Today there may be no resource as powerful, or as vulnerable, as data. The central role that data sharing plays in contemporary society, ranging from use of social media to accessing administrative services, is accompanied by a high degree of risk. Data sharing on a mass scale and for many purposes in a digitally connected world means that our personal information is increasingly open to attack and misuse. In our online communications and transactions, we risk exposing details about our lives that used to be private as a matter of course. This includes not just financial data that must be kept secure but also information about our location, our friends, families and associates, our political beliefs, our purchases and even our health data. Further, States across the globe are creating digital identity systems that connect to our biometric information, building a bridge from our digital activities to our lives and identity offline. This digital identity may then become the target of exploitation, either for commercial or political ends.
Prior to the 2016 presidential elections in the United States, the British firm Cambridge Analytica enabled the use of data from 50 million Facebook accounts to create profiles for targeted political advertisements. The resulting scandal has helped raise public awareness globally about the power of data for manipulation and control in the digital era, and of how few protections we have against this kind of abuse. There is no comprehensive data protection framework in the United States, and little to stop the misuse of Facebook’s platform to sow discord online and potentially influence elections. The same lack of protections may have also been a factor in the 2018 presidential elections in Brazil.1 In the absence of appropriate laws, policies and corporate practices that are grounded in internationally recognized principles for human rights, the data that we share every day can be twisted to undermine democratic processes and hurt the most vulnerable among us.
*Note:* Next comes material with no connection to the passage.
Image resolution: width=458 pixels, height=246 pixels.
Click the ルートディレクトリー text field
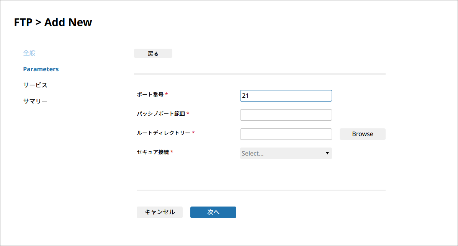tap(286, 134)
Unfortunately, how States respond to scandals like that involving Cambridge Analytica can make things worse, and some initiatives even serve to undermine the fundamental rights of the citizens they purport to protect. These responses go beyond passing inadequate data protection laws in haste without proper consultation or input by civil society.2 Governments across the globe are using the focus on data and national security to push misguided efforts to localize data3 and advance cybersecurity or cybercrime laws that are not user-centred, do not keep data secure and effectively open the door to human rights violations. Legal frameworks, whether set up to protect our data or enhance cybersecurity, must be designed to centre on an individual’s right to privacy that is recognized under international human rights instruments. For example, laws that authorize surveillance must be both “necessary and proportionate.”4 All United Nations Member States are tasked with upholding fundamental human rights, online and off—and in this digital era, privacy is a cornerstone of these rights.
Yet as Governments attempt to determine the rules of the game in a rapidly evolving digital landscape, they often pursue policy, legislation and governance objectives in a manner that is removed from the perspectives, rights or needs of individuals. Laws developed without input from diverse stakeholders, including voices from civil society, are putting marginalized populations, in particular, at risk of grave human rights abuses. Recent “cybercrime” legislation enacted in a United Nations Member State in North Africa, as well as media regulation law, demonstrate how legislation created to regulate cyberspace can undermine civil liberties and criminalize activities inherent to the exercise of human rights, including the rights to privacy and free expression. Such laws authorize broad State censorship, website blocking and online surveillance. The law on cybercrime, for instance, mandates that Internet service providers keep and store users’ data, including phone calls, text messages, and browsing and application history, for a period of 180 days, and that they make the data accessible to law enforcement without necessary human rights safeguards.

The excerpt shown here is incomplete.